It seems all but a foregone conclusion that the Buffalo Sabres will trade Derek Roy when the NHL offseason officially begins. In fact, Roy’s imminent departure is pretty much the only topic where disgruntled Sabres fans universally align. In a town that appreciates grit and hard work, it’s hard for the fanbase to warm up to a player whose “go-to” move seems to be drawing a diving penalty.
Scott Michalak from BuffaloSabresNation.com puts “getting rid of Roy” at the top of his offseason checklist.
Trade Derek Roy: this is the perennial favorite, so we’ll get it out of the way, right away. We don’t like him here, and so we tend to, as fans, undervalue him sometimes. However, GM’s don’t. He’s a fine 2nd line center in this league. He’s certainly movable, and can fetch a good commodity – be that a pick, prospect, player, or him as part of a package for a 1st line player. If I’m playing Bucky Gleason playing GM For a Day, I’m getting Roy out of town. It will at least make the readers happy.
Knowing what we all know about Darcy Regier, it’s silly for us to automatically assume Roy will be playing elsewhere come the 2012-13 season opener. But aside from Regier’s famous inability or unwillingness to move unproductive or unpopular players, here are five reasons why the Sabres should actually consider keeping Derek Roy.
1 – Point Production
Dude puts up points. Even factoring an awful 2011-12 season, Roy averages .77 points per game for his career. By comparison Thomas Vanek has averaged .81 ppg in his career. Jason Pominville .79 ppg. Danny Briere .79 ppg.
On average, Roy is good for about 63 points per 82 games. An average season would have had him ranked the league’s 44th leading scorer last year. You could say he would essentially be most teams’ second or third leading scorer.
2 – Bang For Your Buck
Roy has one year at $4 million dollars left on his contract. For an average season, Roy’s production costs about $63,000 per point. While at face value, that number may make you want to vomit in your mouth a bit, it’s actually pretty good value if you have a look at bang4yourpuck.com which breaks this down.
3 – Don’t Sell Low
Roy’s value is at an all-time low. He’s coming off an awful and injury plagued season. Many think his 2010 season-ending torn quad tendon injury lingered into 2011 and ended up causing even more issues this past season. If career average is a better indicator of a player’s future performance, then the memory of last year might be clouding Roy’s likely contributions this coming season. You just never sell a stock when it’s at the lowest value.
4 – 3rd Line Center Role
Roy’s best seasons came when he had Danny Briere and Chris Drury playing ahead of him at center. He had an offensive feast (153 games, 53 goals, 91 assists, +50 in 2006-07, 2007-08 seasons) when matched against opponents’ 3rd defense pairing. Call me crazy but Tyler Ennis is starting to look a lot like Danny Briere, and Cody Hodgson is showing signs of an all-around game that brings back visions of Chris Drury. If those two start taking up top two center icetime, Roy’s return to the 3rd line could be the best thing to happen both for him and the team.
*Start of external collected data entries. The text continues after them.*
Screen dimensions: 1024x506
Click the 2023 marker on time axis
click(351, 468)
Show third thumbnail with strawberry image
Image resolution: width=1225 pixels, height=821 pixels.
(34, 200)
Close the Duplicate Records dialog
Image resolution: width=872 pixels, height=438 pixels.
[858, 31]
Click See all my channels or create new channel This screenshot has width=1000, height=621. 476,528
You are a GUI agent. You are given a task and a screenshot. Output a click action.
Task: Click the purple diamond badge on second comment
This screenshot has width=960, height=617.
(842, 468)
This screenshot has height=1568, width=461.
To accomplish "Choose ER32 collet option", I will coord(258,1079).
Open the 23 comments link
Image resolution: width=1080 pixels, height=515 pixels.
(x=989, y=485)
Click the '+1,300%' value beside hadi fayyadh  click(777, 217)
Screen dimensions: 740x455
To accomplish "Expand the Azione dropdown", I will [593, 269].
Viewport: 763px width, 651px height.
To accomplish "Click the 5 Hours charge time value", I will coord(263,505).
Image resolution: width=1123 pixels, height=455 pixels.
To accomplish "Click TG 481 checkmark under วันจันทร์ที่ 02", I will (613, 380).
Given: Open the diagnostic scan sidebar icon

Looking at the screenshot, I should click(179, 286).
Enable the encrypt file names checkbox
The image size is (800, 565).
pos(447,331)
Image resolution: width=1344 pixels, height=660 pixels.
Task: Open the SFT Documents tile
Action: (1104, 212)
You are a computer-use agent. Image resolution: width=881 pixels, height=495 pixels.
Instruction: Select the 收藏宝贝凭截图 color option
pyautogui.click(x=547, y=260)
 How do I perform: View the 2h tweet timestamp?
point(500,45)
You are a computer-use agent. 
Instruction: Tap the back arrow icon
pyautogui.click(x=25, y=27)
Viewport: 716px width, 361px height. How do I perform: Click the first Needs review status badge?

5 – The Power of the Almighty Contract Year
You don’t have to look any further than the Sabres own Drew Stafford to witness the downside of the “contract year” phenomenon. But the phenomenon cuts both ways, and let’s not forget that a big part of the disappointment with Stafford’s 2011-2012 season was the monster year he posted in his – you guessed it – contract year. With piles of cash dangling ahead, guys (in all sports) routinely find a way to kick into overdrive and hit career highs while playing out the last year of a contract. As Samuel Johnson said, “Nothing more wonderfully concentrates a man’s mind than the sure knowledge he is to be hanged in the morning.” Millions of dollars in Roy’s next contract hang on this upcoming season, and few things seem more reliable than his at least trying to rise to the occasion. And that effort just might be enough to earn him a bigger contract elsewhere, and help the Sabres accumulate enough regular season points to give us all something to watch next May.